• **TASK GOAL**:
What is needed is a verbatim copy of all the records.

BEGIN MATERIAL PROVIDED

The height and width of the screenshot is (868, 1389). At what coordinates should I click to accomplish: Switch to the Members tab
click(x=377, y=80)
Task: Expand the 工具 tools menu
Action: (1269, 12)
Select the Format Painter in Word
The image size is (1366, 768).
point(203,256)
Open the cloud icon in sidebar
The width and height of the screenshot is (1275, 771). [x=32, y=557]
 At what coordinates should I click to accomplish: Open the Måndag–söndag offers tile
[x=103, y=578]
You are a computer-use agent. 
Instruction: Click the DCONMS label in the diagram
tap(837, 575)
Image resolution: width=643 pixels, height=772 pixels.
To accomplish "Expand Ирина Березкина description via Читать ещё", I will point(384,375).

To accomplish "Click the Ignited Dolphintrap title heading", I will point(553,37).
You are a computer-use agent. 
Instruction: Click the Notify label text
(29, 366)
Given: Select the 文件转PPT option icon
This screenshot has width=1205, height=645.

END MATERIAL PROVIDED

• **EXPECTED OUTPUT**:
The height and width of the screenshot is (868, 1389). At what coordinates should I click to accomplish: Switch to the Members tab
click(x=377, y=80)
Task: Expand the 工具 tools menu
Action: (1269, 12)
Select the Format Painter in Word
The image size is (1366, 768).
point(203,256)
Open the cloud icon in sidebar
The width and height of the screenshot is (1275, 771). [x=32, y=557]
 At what coordinates should I click to accomplish: Open the Måndag–söndag offers tile
[x=103, y=578]
You are a computer-use agent. 
Instruction: Click the DCONMS label in the diagram
tap(837, 575)
Image resolution: width=643 pixels, height=772 pixels.
To accomplish "Expand Ирина Березкина description via Читать ещё", I will point(384,375).

To accomplish "Click the Ignited Dolphintrap title heading", I will point(553,37).
You are a computer-use agent. 
Instruction: Click the Notify label text
(29, 366)
Given: Select the 文件转PPT option icon
This screenshot has width=1205, height=645.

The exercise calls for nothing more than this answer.